Data listing>
== Segment start ==

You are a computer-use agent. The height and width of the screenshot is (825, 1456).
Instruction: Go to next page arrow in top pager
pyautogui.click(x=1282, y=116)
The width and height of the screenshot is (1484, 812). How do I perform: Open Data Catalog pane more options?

== Segment end ==
== Segment start ==

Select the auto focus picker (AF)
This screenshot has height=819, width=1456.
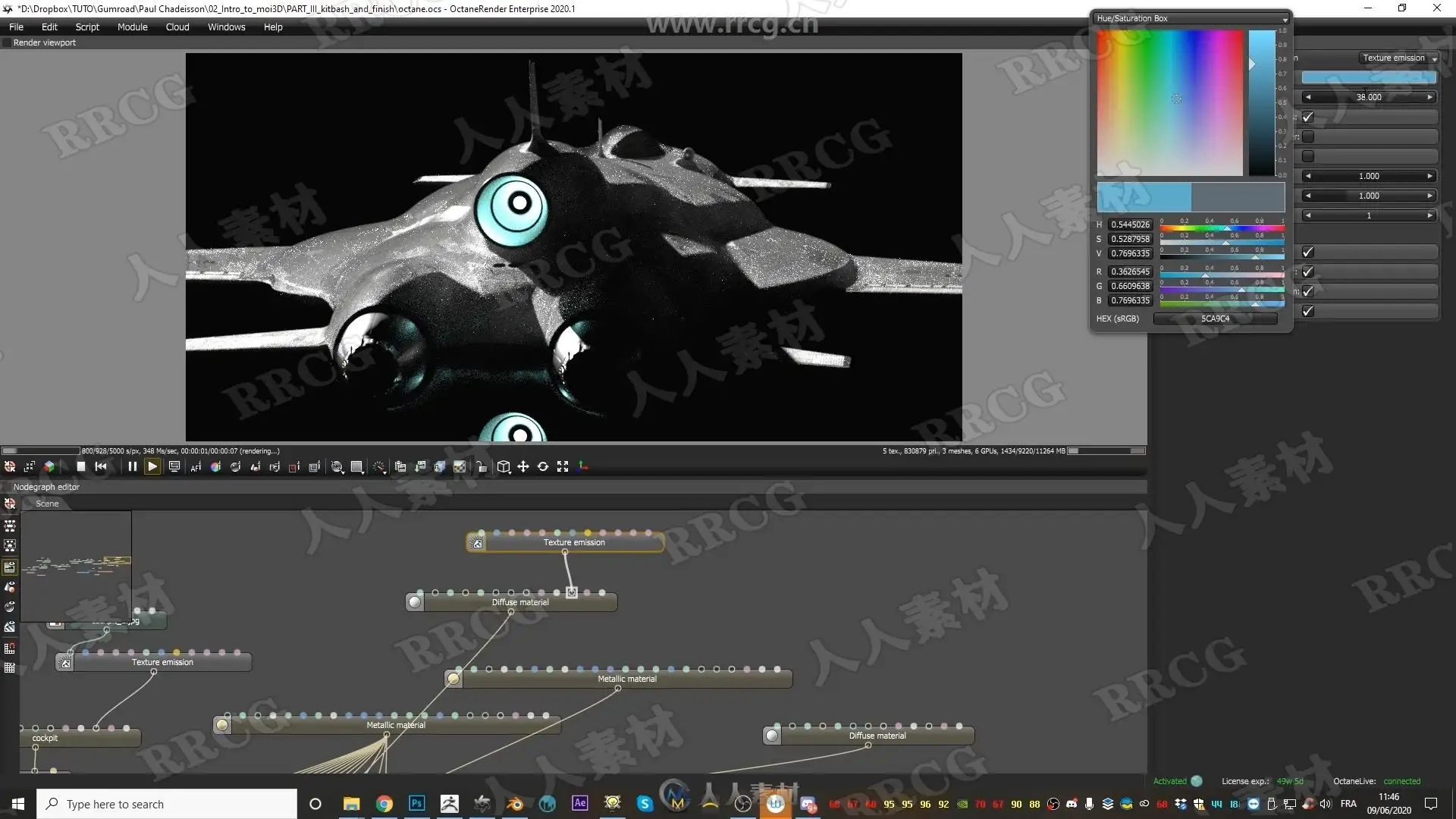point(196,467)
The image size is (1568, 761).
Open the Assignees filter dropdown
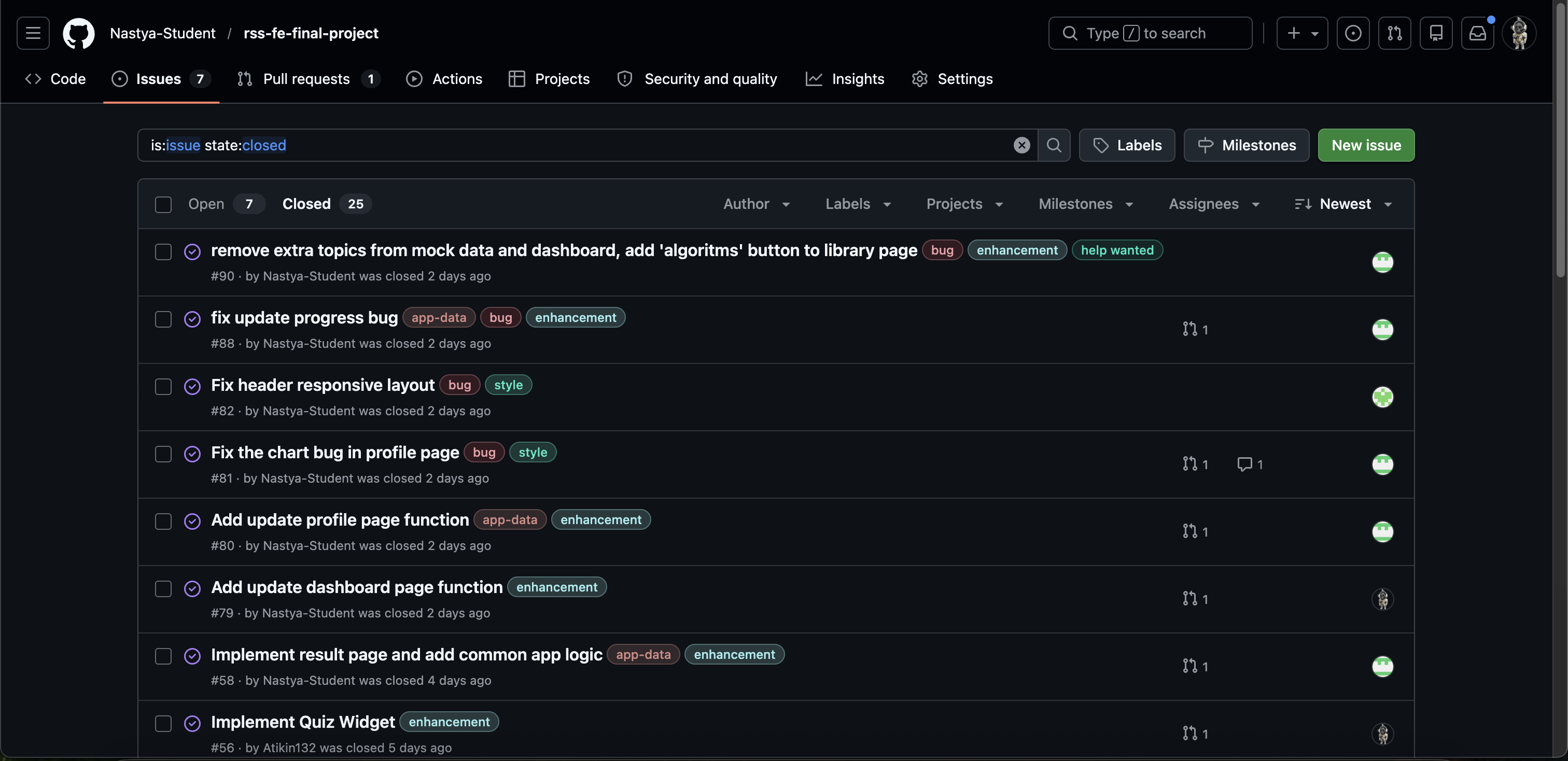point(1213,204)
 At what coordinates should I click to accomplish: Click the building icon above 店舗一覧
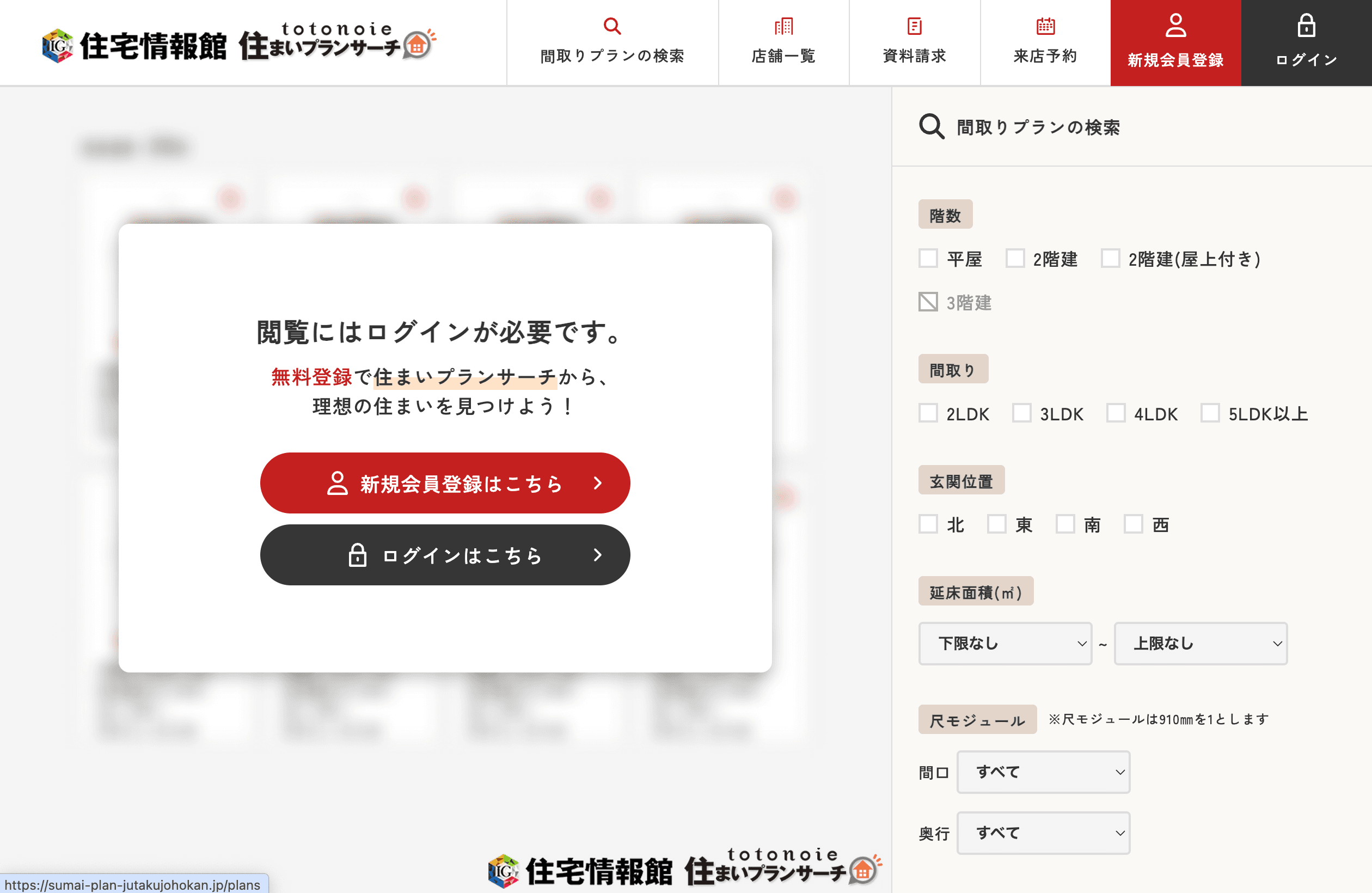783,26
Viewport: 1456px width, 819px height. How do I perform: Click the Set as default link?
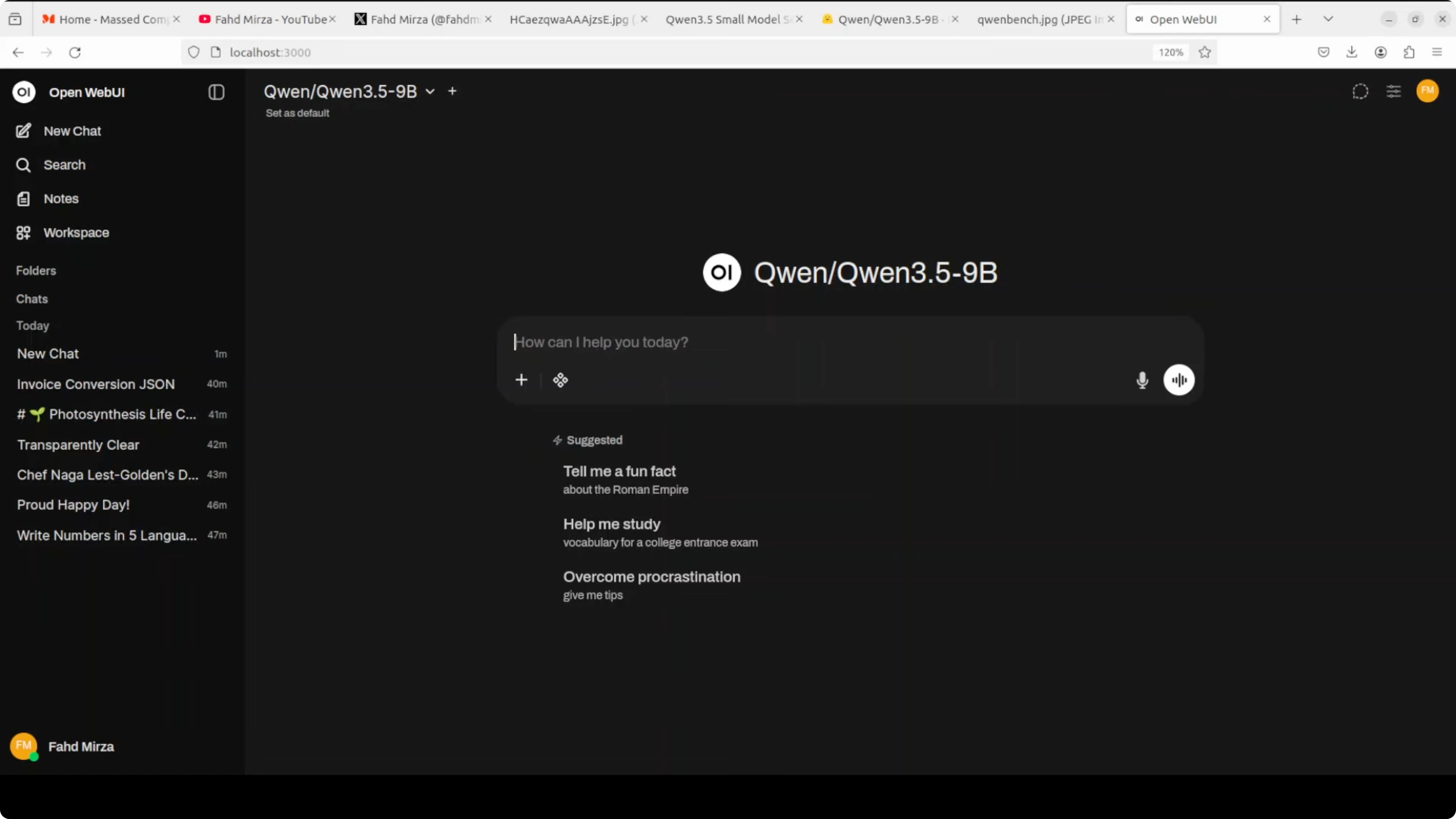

== Segment end ==

Activity> From the listing above, collect every line that mentions the word "perform".

Task result>
The width and height of the screenshot is (1484, 812). How do I perform: Open Data Catalog pane more options?
Viewport: 1456px width, 819px height. How do I perform: Click the Set as default link?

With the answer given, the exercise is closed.